◆ **What to do**
Find every line of the records that has "entry" and return it.

[Stored data]
____

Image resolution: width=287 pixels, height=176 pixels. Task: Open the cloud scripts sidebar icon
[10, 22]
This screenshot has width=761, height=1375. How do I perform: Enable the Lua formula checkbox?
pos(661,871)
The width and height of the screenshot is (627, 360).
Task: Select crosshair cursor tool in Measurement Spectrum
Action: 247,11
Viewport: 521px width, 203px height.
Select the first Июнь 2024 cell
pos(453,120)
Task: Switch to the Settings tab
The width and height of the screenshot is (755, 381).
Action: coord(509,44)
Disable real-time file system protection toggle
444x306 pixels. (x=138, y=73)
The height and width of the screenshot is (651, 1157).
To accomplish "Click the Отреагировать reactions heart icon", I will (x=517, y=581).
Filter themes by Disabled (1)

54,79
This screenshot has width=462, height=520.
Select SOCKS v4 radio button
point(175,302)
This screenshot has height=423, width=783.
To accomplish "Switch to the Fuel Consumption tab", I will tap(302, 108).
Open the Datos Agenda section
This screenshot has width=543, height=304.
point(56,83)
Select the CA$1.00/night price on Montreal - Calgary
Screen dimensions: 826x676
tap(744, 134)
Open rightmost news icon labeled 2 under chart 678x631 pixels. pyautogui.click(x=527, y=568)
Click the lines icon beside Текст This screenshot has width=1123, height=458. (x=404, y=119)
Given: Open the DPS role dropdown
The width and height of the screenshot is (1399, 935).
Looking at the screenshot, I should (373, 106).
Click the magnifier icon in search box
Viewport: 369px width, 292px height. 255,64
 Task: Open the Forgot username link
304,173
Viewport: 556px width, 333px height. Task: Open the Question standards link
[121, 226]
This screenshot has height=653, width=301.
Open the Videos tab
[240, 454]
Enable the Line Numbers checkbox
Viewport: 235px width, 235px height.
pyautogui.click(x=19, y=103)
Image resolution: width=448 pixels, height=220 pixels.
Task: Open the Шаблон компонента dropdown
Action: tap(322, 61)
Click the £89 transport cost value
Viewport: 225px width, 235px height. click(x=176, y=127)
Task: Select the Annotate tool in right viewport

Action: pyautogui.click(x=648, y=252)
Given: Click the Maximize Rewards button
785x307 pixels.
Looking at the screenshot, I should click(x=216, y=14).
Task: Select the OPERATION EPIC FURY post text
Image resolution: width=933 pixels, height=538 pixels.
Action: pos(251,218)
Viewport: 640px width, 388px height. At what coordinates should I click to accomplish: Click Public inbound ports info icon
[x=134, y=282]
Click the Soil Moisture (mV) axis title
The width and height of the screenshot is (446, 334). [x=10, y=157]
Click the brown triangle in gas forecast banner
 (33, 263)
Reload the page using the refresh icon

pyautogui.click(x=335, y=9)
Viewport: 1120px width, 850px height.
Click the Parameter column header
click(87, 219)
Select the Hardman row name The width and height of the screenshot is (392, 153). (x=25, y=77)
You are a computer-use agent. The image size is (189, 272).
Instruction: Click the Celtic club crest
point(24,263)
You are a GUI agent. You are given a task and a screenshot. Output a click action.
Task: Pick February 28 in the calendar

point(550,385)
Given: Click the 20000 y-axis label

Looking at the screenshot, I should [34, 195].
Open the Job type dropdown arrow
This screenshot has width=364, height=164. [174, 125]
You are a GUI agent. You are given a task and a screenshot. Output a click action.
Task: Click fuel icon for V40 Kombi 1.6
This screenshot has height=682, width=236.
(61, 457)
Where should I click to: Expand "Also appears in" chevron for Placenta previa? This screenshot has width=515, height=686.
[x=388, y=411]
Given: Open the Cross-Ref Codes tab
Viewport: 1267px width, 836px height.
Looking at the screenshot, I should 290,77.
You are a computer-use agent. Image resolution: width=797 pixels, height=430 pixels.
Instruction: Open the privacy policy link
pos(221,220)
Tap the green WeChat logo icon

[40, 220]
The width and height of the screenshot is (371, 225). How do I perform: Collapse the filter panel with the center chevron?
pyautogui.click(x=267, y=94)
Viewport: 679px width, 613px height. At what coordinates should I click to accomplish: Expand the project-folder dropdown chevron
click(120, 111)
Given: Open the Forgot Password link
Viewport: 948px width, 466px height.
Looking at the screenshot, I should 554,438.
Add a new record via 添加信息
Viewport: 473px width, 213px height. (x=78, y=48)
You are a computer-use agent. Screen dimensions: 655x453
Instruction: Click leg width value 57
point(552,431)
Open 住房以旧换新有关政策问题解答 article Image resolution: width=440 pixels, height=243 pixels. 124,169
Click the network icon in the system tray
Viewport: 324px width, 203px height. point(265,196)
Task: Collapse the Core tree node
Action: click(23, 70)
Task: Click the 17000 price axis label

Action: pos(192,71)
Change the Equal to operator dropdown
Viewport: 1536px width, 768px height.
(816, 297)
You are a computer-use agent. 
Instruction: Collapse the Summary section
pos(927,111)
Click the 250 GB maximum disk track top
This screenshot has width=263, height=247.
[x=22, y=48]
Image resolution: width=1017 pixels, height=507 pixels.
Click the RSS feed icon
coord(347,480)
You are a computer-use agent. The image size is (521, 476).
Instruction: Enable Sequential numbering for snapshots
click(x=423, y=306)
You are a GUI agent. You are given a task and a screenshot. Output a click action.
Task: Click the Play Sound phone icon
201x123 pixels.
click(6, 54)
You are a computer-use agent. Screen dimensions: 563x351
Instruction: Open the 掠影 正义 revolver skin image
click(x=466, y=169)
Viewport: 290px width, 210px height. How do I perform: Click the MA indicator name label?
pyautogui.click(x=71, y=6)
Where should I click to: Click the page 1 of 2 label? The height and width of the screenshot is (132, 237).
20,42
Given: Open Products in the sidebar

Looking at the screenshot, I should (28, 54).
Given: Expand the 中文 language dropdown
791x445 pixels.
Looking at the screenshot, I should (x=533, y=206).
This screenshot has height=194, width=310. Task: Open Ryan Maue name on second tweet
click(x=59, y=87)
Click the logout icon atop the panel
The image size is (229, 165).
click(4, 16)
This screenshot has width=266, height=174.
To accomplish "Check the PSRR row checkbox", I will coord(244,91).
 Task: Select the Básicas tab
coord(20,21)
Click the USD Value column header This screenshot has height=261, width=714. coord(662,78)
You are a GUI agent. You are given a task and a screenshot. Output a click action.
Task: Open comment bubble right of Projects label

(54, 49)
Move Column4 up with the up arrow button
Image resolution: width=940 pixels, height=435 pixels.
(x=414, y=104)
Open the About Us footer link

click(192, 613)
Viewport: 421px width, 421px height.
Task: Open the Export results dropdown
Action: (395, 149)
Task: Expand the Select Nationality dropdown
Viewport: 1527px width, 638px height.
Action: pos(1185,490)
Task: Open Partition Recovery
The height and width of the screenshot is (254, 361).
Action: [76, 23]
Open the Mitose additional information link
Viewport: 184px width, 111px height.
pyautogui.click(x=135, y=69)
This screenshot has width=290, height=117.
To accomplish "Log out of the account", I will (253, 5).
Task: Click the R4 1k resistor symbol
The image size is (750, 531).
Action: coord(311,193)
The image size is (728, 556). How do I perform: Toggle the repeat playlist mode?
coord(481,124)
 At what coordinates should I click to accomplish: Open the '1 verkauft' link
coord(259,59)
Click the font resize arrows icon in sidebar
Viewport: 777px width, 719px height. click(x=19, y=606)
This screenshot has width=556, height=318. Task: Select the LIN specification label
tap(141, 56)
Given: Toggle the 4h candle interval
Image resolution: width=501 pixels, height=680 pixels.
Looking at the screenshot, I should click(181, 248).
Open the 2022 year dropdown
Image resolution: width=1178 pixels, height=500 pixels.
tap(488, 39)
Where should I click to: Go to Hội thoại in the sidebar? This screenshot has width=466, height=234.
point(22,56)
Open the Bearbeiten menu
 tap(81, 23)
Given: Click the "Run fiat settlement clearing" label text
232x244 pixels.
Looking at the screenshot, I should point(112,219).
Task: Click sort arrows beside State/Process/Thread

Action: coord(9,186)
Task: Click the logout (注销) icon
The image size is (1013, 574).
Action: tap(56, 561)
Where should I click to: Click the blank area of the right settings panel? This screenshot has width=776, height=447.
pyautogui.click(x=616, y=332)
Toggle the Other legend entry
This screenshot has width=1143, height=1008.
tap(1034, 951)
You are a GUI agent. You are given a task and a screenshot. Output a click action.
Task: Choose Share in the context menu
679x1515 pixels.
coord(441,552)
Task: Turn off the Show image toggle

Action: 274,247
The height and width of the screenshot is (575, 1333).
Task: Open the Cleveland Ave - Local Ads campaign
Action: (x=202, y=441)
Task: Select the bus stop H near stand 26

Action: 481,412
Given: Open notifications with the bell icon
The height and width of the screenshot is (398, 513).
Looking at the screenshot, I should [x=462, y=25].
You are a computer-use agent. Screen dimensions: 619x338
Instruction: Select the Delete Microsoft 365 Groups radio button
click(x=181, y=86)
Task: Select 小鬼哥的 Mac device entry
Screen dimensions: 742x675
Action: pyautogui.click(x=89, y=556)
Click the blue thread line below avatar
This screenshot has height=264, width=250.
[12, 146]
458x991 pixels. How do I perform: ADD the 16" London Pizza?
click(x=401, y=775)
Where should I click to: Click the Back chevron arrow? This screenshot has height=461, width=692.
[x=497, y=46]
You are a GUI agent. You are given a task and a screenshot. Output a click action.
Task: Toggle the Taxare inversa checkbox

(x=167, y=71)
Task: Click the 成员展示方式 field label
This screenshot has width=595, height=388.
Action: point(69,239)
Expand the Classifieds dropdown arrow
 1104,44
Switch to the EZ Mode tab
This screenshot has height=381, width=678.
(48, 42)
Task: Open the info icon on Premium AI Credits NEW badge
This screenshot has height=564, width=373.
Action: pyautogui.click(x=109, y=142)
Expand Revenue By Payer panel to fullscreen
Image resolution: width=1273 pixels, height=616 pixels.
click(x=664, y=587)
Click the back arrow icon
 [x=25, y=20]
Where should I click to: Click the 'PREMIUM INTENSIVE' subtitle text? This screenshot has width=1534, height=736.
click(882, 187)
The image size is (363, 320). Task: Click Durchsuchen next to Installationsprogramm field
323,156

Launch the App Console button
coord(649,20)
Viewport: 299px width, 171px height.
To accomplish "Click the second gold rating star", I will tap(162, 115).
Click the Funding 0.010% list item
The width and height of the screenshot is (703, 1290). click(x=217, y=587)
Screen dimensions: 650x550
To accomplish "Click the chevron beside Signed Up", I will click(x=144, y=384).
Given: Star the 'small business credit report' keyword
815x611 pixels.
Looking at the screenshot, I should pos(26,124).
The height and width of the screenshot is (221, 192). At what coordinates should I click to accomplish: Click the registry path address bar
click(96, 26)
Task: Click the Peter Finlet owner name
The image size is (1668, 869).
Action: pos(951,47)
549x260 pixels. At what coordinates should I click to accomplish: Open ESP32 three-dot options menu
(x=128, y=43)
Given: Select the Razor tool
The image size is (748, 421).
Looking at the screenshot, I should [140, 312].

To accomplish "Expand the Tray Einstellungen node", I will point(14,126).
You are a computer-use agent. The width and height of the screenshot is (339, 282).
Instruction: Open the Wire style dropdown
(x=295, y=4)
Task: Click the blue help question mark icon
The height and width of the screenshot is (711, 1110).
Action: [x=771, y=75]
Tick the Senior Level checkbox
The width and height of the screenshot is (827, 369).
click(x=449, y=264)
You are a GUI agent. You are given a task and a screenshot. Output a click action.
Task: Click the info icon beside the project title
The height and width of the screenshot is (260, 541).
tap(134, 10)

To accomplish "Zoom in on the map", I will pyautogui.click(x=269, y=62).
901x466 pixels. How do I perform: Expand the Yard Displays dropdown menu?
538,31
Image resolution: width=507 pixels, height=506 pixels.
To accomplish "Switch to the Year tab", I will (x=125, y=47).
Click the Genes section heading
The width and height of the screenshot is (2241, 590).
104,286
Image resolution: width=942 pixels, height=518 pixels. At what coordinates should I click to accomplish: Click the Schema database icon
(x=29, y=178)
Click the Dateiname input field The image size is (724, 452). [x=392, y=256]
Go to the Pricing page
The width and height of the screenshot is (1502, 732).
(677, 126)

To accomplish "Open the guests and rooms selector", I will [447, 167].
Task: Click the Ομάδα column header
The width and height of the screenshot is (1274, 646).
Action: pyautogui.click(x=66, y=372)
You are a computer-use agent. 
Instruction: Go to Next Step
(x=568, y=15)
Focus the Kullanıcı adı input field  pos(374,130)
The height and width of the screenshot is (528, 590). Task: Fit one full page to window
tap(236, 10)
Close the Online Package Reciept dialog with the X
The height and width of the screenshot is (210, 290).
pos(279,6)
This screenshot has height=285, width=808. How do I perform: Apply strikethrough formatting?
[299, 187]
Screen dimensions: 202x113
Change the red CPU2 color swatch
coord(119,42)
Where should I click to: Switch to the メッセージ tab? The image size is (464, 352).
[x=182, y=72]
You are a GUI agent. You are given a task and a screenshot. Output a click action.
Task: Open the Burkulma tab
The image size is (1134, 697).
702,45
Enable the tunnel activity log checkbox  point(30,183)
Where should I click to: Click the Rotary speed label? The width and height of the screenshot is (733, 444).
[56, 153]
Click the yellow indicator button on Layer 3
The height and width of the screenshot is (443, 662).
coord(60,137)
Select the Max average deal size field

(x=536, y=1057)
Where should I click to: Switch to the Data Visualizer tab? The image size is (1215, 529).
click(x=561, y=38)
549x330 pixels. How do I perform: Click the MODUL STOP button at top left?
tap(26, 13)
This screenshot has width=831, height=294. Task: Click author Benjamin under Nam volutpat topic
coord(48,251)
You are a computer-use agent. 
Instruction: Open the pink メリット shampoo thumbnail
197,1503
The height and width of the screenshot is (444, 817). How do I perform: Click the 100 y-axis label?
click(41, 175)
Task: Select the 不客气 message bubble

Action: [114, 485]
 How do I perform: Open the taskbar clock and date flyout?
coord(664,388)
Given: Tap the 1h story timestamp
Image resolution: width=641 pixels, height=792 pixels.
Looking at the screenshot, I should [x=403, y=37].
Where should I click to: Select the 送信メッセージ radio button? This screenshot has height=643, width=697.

____

◆ **Solved exercise**
Toggle the Other legend entry
Task: Select 小鬼哥的 Mac device entry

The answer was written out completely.